I read the following from Morgan Housel’s /Collaborative Fund blog:
Howard Marks once talked about an investor whose annual results were never ranked in the top quartile, but over a 14-year period he was in the top 4% of all investors. If he keeps those mediocre returns up for another 10 years he may be in the top 1% of his peers – one of the greatest of his generation despite being unmentionable in any given year.
So much focus in investing is on what people can do right now, this year, maybe next year. “What are the best returns I can earn?” seems like such an intuitive question to ask.
But like evolution, that’s not where the magic happens.
If you understand the math behind compounding you realize the most important question is not “How can I earn the highest returns?” It’s, “What are the best returns I can sustain for the longest period of time?”

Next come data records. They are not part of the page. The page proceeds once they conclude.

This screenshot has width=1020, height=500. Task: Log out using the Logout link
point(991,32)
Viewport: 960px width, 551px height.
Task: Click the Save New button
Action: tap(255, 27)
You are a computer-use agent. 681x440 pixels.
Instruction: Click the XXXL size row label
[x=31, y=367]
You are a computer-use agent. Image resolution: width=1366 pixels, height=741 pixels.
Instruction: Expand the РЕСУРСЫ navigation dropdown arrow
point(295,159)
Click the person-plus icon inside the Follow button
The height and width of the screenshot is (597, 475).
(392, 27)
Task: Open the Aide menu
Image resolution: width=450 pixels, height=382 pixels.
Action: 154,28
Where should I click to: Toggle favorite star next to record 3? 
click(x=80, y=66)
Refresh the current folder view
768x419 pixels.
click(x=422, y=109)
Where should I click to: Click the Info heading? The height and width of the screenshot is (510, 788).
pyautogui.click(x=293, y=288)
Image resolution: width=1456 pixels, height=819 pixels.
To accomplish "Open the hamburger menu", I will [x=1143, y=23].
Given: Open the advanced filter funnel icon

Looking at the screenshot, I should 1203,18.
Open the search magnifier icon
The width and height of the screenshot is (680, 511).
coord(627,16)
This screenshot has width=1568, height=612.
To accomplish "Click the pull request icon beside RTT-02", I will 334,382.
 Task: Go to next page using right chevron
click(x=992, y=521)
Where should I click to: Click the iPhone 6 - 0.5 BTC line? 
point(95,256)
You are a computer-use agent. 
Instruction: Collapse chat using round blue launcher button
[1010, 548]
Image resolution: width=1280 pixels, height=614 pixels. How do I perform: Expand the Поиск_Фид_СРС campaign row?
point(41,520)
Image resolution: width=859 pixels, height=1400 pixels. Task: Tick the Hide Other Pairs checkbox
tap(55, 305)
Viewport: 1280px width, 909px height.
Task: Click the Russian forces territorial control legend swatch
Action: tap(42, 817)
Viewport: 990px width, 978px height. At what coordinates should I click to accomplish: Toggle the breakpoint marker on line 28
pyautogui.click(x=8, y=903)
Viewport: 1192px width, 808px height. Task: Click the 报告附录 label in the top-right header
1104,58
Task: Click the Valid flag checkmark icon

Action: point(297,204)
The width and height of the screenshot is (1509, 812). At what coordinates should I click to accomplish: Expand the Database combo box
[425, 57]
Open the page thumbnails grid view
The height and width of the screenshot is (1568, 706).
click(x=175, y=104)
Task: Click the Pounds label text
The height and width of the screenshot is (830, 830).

That’s not to say good returns don’t matter. Of course they do. Just that they matter less than how long your returns can be earned for. “Excellent for a few years” is not nearly as powerful as “pretty good for a long time.” And few things can beat, “average for a very long time.” Average returns for an above-average period of time leads to extreme returns.
“The only thing that matters is where you are in the long run,” Marks said.
That’s the second lesson: Less focus on change, more focus on the exponent.
I thought it was an interesting idea that if you invest with average returns, but do so for an above-average period of time, you can be within the top 4% (or even 1%!) of investors over your whole investing career.